A US diplomat said that the US is continuing to coordinate with its council partners on the proposed new sanctions.
One of the five North Koreans targeted by the treasury is based in Russia, while the others are based in China. All are accused of providing money, goods or services to North Korea’s Second Academy of Natural Sciences, which the treasury said is heavily involved in the country’s military defense programs.
“The DPRK’s [Democratic People’s Republic of Korea’s] latest missile launches are further evidence that it continues to advance prohibited programs despite the international community’s calls for diplomacy and denuclearization,” US Undersecretary of the Treasury for Terrorism and Financial Intelligence Brian Nelson said.

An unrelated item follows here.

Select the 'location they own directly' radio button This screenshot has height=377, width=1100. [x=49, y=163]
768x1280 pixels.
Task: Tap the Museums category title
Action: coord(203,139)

The sanctions freeze any assets that the targets have in US jurisdictions, bar Americans from doing business with them and subject foreign companies and individuals to potential penalties for transactions with them.
Shortly before the announcement, North Korea’s state news agency reported that the latest missile launch involved a hypersonic glide vehicle, which after its release from the rocket booster demonstrated “glide jump flight” and “corkscrew maneuvering” before hitting a sea target 1,000km away.
Photographs released by the agency showed a missile mounted with a pointed cone-shaped payload soaring into the sky, while leaving a trail of orange flames, with Kim watching from a small cabin with top officials, including his sister, Kim Yo-jong.
The launch was North Korea’s second test of its purported hypersonic missile in a week, a type of weaponry it first tested in September last year, as Kim Jong-un continues a defiant push to expand his nuclear weapons capabilities in the face of international sanctions, COVID-19-pandemic-related difficulties and deadlocked diplomacy with the US.